We have analyzed the role of plasminogen-activator inhibitor type 1 (PAI-1) in the regulation of tumor cell-mediated extracellular matrix degradation. Immunocytochemical analysis revealed PAI-1 associated with microgranular and fibrillar material of the extracellular matrix and demonstrated the presence of PAI-1 as a cell surface-associated antigen. Transforming growth factor β significantly reduced matrix degradation mediated by HT-1080 human fibrosarcoma cells. This inhibition was correlated with an increase in PAI-1 antigen expression, whereas urinary-type plasminogen activator (u-PA) secretion was unaffected. In this experimental system, PAI-1 regulated extracellular matrix breakdown, as added PAI-1 inhibited matrix solubilization, whereas monoclonal antibodies to PAI-1 increased it. A cell line (LPAI) producing high levels of biologically active PAI-1 was established by transfection of a human PAI-1 cDNA clone into mouse L cells.
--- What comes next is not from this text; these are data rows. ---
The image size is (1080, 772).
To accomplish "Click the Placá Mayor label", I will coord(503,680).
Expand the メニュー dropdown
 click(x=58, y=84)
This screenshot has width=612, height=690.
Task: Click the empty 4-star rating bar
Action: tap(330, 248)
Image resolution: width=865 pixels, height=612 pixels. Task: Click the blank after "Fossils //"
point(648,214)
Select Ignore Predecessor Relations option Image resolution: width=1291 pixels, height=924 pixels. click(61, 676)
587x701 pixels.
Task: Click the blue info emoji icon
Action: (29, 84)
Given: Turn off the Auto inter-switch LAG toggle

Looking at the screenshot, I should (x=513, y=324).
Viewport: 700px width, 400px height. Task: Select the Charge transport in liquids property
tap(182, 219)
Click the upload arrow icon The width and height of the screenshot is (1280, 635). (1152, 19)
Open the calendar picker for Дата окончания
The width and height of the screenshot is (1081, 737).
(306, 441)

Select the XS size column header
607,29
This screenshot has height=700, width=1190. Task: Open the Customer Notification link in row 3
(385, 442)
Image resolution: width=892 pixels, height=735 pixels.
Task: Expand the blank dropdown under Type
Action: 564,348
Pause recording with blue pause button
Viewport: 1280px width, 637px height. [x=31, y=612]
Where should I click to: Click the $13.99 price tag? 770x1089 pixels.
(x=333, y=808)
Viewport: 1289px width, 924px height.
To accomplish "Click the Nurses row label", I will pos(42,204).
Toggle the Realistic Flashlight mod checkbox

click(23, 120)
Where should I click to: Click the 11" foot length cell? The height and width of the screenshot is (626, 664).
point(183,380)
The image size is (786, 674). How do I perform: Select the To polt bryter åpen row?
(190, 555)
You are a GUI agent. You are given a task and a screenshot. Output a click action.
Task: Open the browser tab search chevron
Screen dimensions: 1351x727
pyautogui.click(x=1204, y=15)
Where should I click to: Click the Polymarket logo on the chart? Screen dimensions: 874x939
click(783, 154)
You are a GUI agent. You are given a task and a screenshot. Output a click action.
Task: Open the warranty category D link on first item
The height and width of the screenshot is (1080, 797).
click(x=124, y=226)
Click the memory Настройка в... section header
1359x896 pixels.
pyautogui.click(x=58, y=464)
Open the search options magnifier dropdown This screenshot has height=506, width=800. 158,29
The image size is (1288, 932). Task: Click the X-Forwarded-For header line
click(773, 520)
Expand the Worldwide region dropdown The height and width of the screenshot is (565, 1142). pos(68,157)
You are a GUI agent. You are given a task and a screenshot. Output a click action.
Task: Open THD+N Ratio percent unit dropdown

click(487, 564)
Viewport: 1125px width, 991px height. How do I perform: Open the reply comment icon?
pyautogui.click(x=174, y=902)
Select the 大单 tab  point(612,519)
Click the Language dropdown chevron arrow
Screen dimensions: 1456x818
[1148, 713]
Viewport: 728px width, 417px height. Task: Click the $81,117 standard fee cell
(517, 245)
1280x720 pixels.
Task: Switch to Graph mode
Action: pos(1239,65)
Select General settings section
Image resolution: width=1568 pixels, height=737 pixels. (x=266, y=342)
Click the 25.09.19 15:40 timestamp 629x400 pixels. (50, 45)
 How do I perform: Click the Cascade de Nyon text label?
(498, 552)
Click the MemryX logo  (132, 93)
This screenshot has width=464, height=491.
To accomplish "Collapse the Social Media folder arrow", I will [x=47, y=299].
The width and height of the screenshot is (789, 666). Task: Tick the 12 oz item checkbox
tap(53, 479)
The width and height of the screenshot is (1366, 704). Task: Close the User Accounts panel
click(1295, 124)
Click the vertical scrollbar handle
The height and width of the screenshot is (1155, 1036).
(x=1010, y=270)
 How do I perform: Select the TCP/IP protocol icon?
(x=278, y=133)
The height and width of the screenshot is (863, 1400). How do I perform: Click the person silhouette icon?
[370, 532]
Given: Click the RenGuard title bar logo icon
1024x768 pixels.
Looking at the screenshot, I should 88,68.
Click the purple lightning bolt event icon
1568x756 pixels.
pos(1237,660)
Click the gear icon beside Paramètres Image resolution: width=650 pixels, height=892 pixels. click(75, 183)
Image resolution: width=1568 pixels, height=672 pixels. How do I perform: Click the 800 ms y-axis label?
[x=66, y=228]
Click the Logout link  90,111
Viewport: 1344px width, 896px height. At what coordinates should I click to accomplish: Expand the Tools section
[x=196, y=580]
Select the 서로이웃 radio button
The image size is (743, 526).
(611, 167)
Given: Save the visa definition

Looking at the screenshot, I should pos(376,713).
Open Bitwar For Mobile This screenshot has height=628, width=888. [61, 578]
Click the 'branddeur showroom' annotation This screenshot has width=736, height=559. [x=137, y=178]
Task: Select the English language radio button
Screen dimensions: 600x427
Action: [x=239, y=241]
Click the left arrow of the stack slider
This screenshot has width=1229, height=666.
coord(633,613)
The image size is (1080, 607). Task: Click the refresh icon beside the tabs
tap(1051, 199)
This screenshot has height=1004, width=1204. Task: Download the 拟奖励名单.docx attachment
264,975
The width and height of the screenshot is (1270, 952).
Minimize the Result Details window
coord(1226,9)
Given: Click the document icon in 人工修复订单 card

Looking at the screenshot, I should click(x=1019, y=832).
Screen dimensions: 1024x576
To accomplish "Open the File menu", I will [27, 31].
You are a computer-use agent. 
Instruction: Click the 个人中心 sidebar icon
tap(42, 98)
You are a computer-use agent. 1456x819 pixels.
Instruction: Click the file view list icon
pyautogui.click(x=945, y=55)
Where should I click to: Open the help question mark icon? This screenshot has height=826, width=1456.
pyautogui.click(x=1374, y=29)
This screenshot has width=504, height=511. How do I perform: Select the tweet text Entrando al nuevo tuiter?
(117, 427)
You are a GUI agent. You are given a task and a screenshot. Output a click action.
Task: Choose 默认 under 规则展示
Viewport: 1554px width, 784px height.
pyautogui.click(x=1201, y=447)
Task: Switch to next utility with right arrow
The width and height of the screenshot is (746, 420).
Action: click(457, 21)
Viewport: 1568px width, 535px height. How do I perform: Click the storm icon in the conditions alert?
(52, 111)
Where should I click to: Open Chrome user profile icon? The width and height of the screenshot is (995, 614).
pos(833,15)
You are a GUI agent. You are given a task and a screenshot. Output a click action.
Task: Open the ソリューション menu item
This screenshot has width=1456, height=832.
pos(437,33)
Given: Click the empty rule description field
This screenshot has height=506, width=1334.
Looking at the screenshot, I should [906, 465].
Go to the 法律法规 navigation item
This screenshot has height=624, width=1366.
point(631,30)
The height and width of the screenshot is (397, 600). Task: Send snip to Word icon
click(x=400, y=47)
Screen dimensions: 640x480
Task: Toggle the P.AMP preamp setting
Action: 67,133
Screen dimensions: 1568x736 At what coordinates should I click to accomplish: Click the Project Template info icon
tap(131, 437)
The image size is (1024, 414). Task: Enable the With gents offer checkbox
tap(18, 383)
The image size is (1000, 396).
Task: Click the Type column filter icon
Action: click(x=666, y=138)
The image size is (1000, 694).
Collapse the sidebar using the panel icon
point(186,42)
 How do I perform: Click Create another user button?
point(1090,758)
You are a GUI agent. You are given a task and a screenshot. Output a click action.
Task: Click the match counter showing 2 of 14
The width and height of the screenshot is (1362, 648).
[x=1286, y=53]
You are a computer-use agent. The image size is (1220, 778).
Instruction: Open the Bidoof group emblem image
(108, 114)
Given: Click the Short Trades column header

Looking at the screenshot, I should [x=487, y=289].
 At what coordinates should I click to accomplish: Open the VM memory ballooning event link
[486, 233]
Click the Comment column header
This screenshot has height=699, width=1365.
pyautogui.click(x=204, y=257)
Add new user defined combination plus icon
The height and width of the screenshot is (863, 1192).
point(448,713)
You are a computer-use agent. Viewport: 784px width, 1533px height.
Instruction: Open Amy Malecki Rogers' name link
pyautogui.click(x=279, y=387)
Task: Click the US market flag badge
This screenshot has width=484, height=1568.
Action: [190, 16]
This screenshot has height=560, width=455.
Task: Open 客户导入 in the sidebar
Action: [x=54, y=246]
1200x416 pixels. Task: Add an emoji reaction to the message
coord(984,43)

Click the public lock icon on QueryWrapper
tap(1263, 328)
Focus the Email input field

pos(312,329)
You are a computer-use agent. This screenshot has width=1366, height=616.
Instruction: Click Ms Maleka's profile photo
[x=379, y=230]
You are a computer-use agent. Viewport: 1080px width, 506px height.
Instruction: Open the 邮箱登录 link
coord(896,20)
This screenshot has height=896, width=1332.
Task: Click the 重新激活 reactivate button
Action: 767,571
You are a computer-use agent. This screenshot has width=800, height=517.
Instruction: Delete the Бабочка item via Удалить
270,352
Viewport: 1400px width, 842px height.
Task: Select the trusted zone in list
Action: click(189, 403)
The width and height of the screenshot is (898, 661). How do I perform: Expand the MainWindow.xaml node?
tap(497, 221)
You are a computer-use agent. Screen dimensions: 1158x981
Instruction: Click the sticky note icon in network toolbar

Coculture experiments demonstrated that LPAIcells prevented matrix degradation by Lu-PAcells (L cells expressing high levels of u-PA) or Co-115 human colon carcinoma cells (expressing tissue-type plasminogen activator). These results indicate that PAI-1 may play a critical role in the regulation of extracellular matrix degradation during tumor cell invasion.